▸ Task requirements
Without the pictures, return each record as it appears.

▸ Supplied records
%%
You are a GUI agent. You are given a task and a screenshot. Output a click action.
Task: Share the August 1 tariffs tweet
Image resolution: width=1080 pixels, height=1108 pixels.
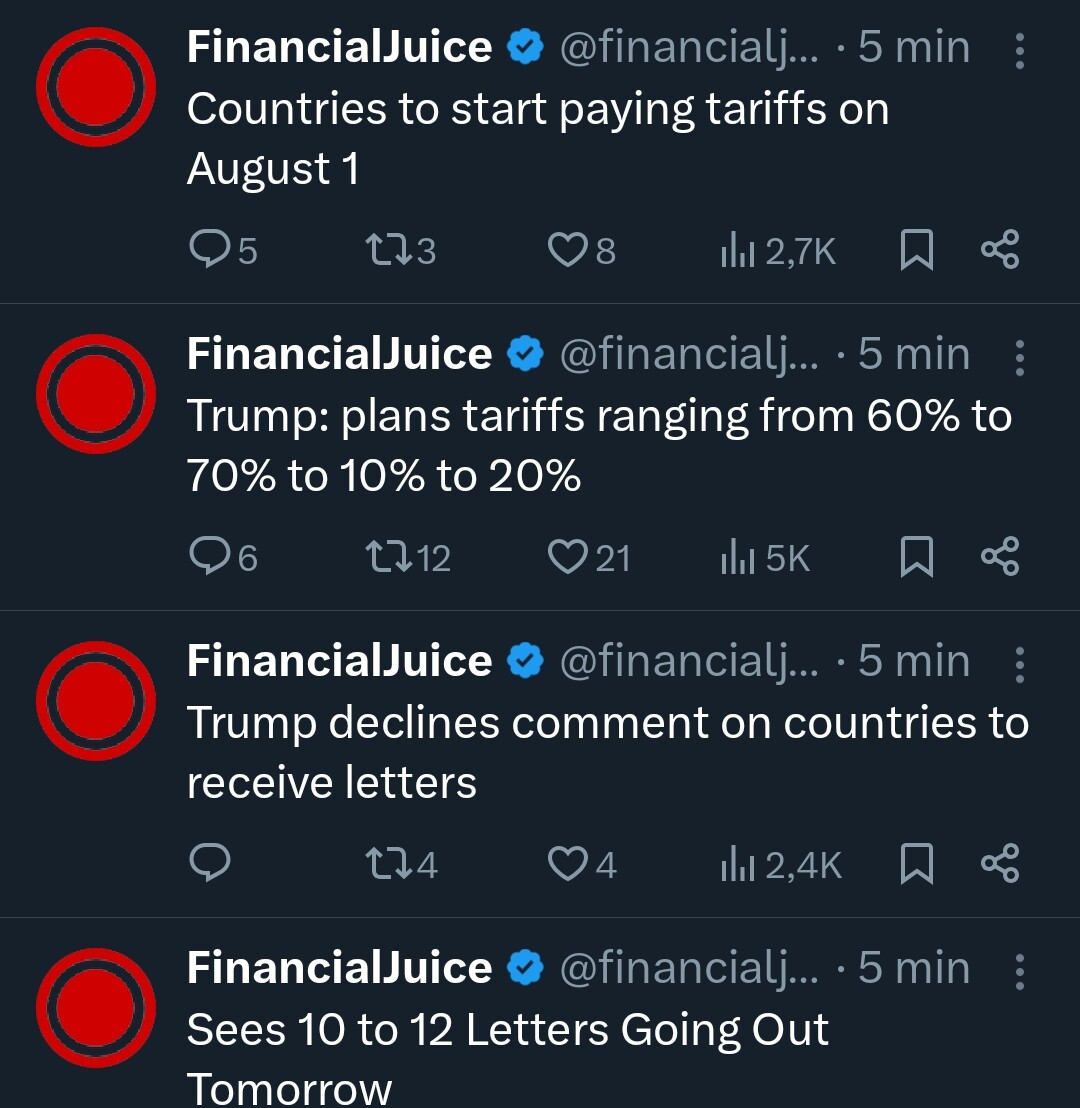click(x=1000, y=249)
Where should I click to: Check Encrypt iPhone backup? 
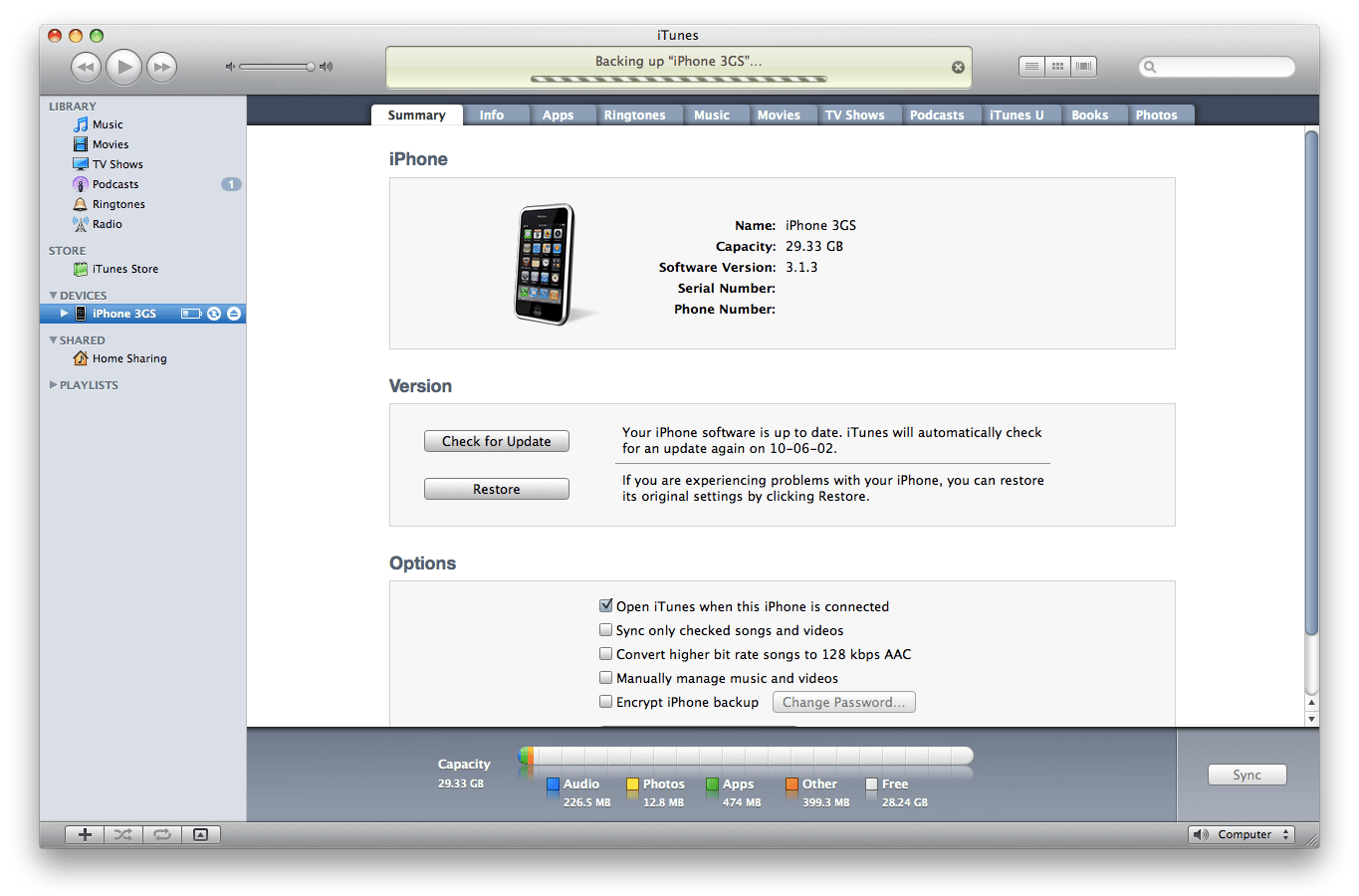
%%
▸ Problem solution
You are a GUI agent. You are given a task and a screenshot. Output a click action.
Task: Share the August 1 tariffs tweet
Image resolution: width=1080 pixels, height=1108 pixels.
click(x=1000, y=249)
Where should I click to: Check Encrypt iPhone backup? 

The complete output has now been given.